**Instruction**
Could you recast the listing, from its first line through the line containing "pos(589,93)", as a JSON list of strings with one string per line and blank lines left out?

**Data records**
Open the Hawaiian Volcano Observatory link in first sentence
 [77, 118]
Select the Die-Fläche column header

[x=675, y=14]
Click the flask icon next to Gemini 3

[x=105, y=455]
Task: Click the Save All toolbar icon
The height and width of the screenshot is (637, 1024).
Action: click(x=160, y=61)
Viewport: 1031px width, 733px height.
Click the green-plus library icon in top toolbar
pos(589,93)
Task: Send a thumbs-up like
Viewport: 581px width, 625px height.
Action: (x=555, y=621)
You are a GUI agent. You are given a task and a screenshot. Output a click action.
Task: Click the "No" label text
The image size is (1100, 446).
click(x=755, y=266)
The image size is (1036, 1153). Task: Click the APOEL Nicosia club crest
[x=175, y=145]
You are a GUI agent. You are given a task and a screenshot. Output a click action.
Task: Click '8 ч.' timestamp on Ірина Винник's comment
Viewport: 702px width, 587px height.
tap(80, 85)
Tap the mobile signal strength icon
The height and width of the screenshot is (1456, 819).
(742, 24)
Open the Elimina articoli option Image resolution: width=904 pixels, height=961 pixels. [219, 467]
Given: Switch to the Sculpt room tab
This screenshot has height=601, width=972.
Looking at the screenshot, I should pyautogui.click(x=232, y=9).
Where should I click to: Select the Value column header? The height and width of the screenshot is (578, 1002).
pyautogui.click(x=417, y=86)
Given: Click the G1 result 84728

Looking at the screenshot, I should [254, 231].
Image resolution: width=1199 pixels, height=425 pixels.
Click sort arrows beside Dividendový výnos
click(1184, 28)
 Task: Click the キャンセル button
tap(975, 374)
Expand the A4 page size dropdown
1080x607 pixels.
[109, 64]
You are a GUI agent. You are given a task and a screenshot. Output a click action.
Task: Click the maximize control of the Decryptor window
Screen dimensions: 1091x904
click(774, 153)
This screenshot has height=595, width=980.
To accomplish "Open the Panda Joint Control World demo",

**Final result**
[
  "Open the Hawaiian Volcano Observatory link in first sentence",
  " [77, 118]",
  "Select the Die-Fläche column header",
  "[x=675, y=14]",
  "Click the flask icon next to Gemini 3",
  "[x=105, y=455]",
  "Task: Click the Save All toolbar icon",
  "The height and width of the screenshot is (637, 1024).",
  "Action: click(x=160, y=61)",
  "Viewport: 1031px width, 733px height.",
  "Click the green-plus library icon in top toolbar",
  "pos(589,93)"
]